What a customer looks for in instructions and directions
When a person working at a fracking site does not know how to start, control, or stop a pump, he or she looks for an instruction booklet. (Today, they Google how to do a particular thing with the pump. Our technical writers ensure that the instructions come up on Google.)
If they successfully find instructions, what do they look like?
Answer: like a recipe in a cook book. Recipes have a heading for a particular task, such as making a pot roast. That heading is followed by numbered-step directions:
- Preheat the oven to 375 degrees.
- Pat the beef dry and sprinkle with thyme, salt, and pepper.
- Roast until a meat thermometer reads 135 degrees.
The pump operator at a mine does not want to have to wade through a lot of pages, or any long paragraphs. He or she needs a heading, like “Start the pump,” or “Control the flow.” Then, he wants numbered steps, with photos showing the location of controls.

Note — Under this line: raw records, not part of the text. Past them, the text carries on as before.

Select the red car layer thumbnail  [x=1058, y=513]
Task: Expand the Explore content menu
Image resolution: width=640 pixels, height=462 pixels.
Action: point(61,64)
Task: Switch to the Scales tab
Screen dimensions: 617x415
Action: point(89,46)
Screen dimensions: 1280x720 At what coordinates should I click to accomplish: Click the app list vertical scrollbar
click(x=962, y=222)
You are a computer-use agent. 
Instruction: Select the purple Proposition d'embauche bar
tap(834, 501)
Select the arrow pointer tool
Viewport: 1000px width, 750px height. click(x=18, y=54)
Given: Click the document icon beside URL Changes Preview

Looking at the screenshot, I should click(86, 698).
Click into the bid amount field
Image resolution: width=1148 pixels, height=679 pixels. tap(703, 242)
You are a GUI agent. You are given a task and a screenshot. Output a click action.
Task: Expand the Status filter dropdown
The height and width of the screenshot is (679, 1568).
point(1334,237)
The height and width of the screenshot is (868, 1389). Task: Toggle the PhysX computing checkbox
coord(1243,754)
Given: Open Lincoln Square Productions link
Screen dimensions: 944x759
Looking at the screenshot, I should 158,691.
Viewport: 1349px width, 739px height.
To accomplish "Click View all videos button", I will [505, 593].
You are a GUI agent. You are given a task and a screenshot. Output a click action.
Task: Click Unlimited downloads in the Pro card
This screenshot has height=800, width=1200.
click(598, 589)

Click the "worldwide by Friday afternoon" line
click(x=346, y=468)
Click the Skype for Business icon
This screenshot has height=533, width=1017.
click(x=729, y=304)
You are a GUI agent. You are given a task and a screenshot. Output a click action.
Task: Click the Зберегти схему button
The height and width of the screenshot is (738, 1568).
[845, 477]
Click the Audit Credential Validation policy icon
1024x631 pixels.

That is what a good Technical Writer gives them—and only that. The Writer does not waste their time and patience making them read anything else.
The software user guide
Let’s say you produce a software application that helps companies like Sears schedule, monitor, track service technicians, generate their route for the day, log their visit, and time spent at a site. The people who have to use this software (especially if they are brand new to it) also need task headings (“Enter a new appointment”), followed by the same numbered-step directions, this time accompanied by a picture of a screen, showing where to enter something. A good Technical Writer gives them directions that look like a recipe in a cookbook.
Today, people make software applications to solve any business problem, like figuring out why Amazon Web Services charged what they did. The people who use that software (Web-based today), also need instructions and directions, written by a Technical Writer.
The API guide
Many companies now sell chunks of computer code called application program interfaces, or APIs. Like other users, the programmer who must deal with these APIs needs instructions and directions. A Technical Writer explains how to integrate the API into other programs, when, where, how, and why to use a particular API.
How to tell if a Technical Writer knows how to produce good directions
When we qualify a Technical Writer, before sending him or her to you, we ask to see instructions and directions they wrote, for another, similar company.
If the candidate does not have such writing samples (a portfolio), they probably have not ever produced task-based headings and numbered steps. We do not send you any candidate who cannot show that they have mastered the unique, specialized writing that good technical writers produce.